Silentless-X Devs Riddle
How to decrypt GPG messages without password and get rewarded
4 min read
For a context, I do have and education in cybersecurity, so I had some expertise beforehand 🙃
It's all started as with given Discord message my Hertz:
1. Binary message
Clearly this message is a some binary sequence. No fancy tools required, I used first tool, that showed up for "binary to text" - rapidtables.com/convert/number/binary-to-as..
Decoding given message returned into following:
-----BEGIN PGP MESSAGE----- jA0EBwMCwpGitVUGxZ/K0mMB9wJdi2MmHZt9zIk9O/CLZGUsvRFNejeeQqAn5E2Y VSjA/vOFavyN8KwMpv4kxs59zFRaK4Yju882KSG0muJY4np3mrBHltnxT1CwC38F d8B8Tb81FbI2Z1u/LjmSRvvY3Q8= =7yMK -----END PGP MESSAGE-----
2. PGP message decoding
Decoding PGP message may be confusing, because quick googling for "decrypt pgp message" results into fact, that you need some kind of private key and passphrase. That is not completely true, because PGP is just a software, that used to create such message
PGP (Pretty Good Privacy) is an encryption program that provides cryptographic privacy and authentication for data communication. PGP is used for signing, encrypting, and decrypting texts, e-mails, files, directories, and whole disk partitions and to increase the security of e-mail communications. And being a capable program, it allows to use multiple ciphers.

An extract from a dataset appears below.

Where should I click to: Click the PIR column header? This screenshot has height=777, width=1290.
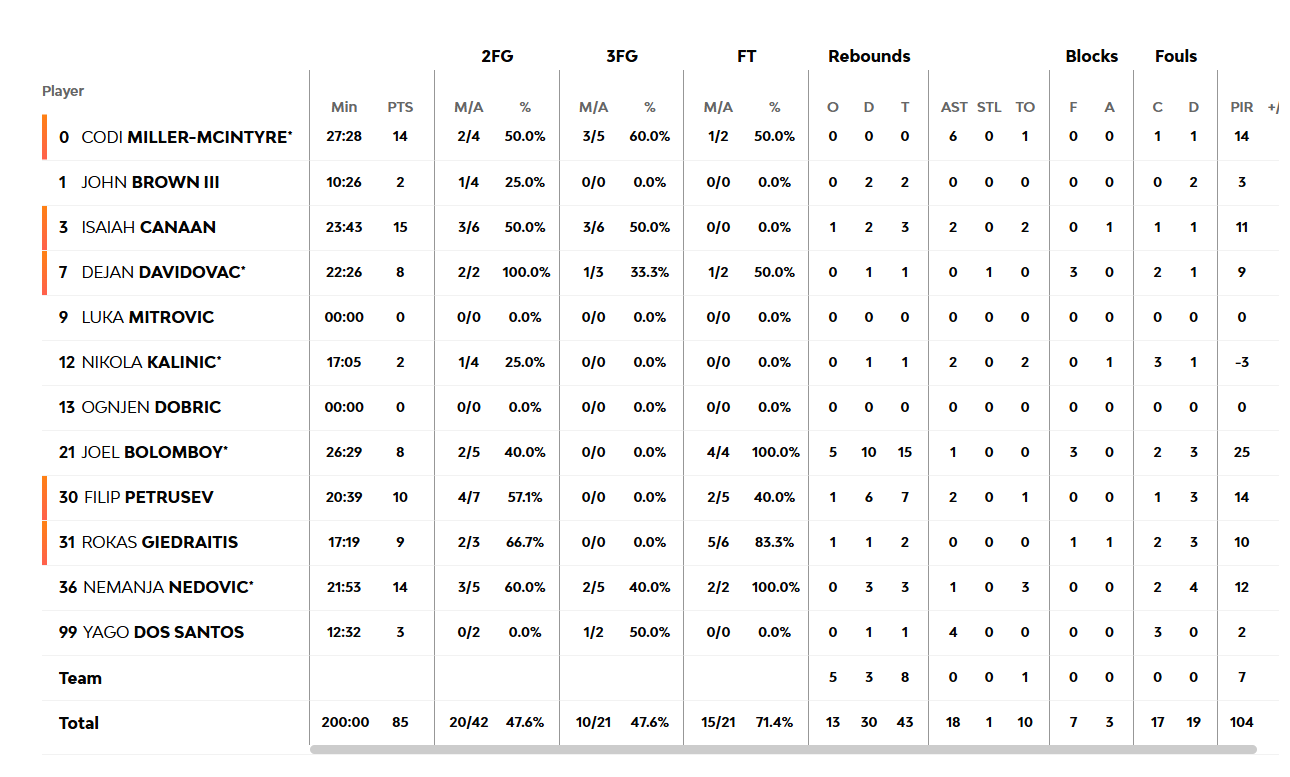(x=1241, y=107)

There are to main "categories" of ciphers: Symmetric and asymmetric.
Symmetric cipher uses same password for encrypting and decrypting message. Think of it as standard Web2 password combination, anyone who got it has access to your account Asymmetric ciphers on the other hand uses so-called public and private keypair together with passphrase. These pairs mathematically paired with each other, so only one public key is paired and represents exact single private key. You can share your public key without worries to other people, so they cat know, that it was you, who encrypted some message. In fact, this is what used it blockchain, your address - is your public key, and your private key is, huh, your private key.
Tackling message decryption
To decrypt this message, I used software, called gpg2. It is a free and open-sourced version of PGP software, mentioned above, commonly used in Linux and Ubuntu distributions
I tried to use multiple passwords, such as
treasure, etc., but no luck there.
As I am (in fact) very-very-veeeeryyyy lazy, I decided to use other tactic. First attempt decrypting this message hints us, that it is am AES encrypted message. And you know what? It is an symmetric cipher and can bruteforced! All this because I am too lazy to guess the password
Bruteforcing with my friend John
Such happened, that I know exact software to use in my case - John the Ripper. It is very capable software, commonly used to bruteforce different ciphers and hashes.
John the Ripper runs thousands of different passwords per second trying to guess the right password
Said, I am not an expert at using John, I asked Google for help. Quick googling for "john the ripper gpg aes" giving us the following article - openwall.com/lists/john-users/2015/11/17/1
So I did all the stuff, needed to run my bruteforcer, and here it is - password was
77 all that time, and I could've easily guessed it!
3. Caesar, but not a salad
Finally decrypting PGP message with correct passwords giving us the weird combination of symbols:
Thanks, Hertz, for hints in his Discord announcement, I knew before even acquiring this gibberish, that the easiest of all ciphers will be used in this riddle - Caesar cipher.
Caesar shift, is one of the simplest and most widely known encryption techniques. It is a type of substitution cipher in which each letter in the plaintext is replaced by a letter some fixed number of positions down the alphabet. For example, with a left shift of 3, D would be replaced by A, E would become B, and so on.
Once again, I used first tool, that showed up in google for "caesar cipher online" and now we have... another gibberish:
4. IPFS and HTML
Once again, thanks Hertz, I've seen this thing already, when X-Map was discovered, so I just typed into my Brave Browser
ipfs://QmXFwVCwdYKtd4q9kAWVTznJXswa5t4rADzib4395wS8ECand was presented by link to GitHub repository
Opening GitHub repo resulted in HTML project, and I was asked to run it on my local server. But I am a developer, I can interprete HTML in head! And after a quick code read, I got asked to open a discord ticked and tell what I did there!
As a reward for solving this riddle, I got this awesome E-77 token and became first of 77 Enigmas!
What is Silentless-X and Enigma-77?
Silentless-X is a closed web3 community, focused on sharing knowledge with others. You can join Silentless-X community by acquiring X-Key from OpenSea:
Don't be afraid not knowing something, look at this as an opportunity to learn something new!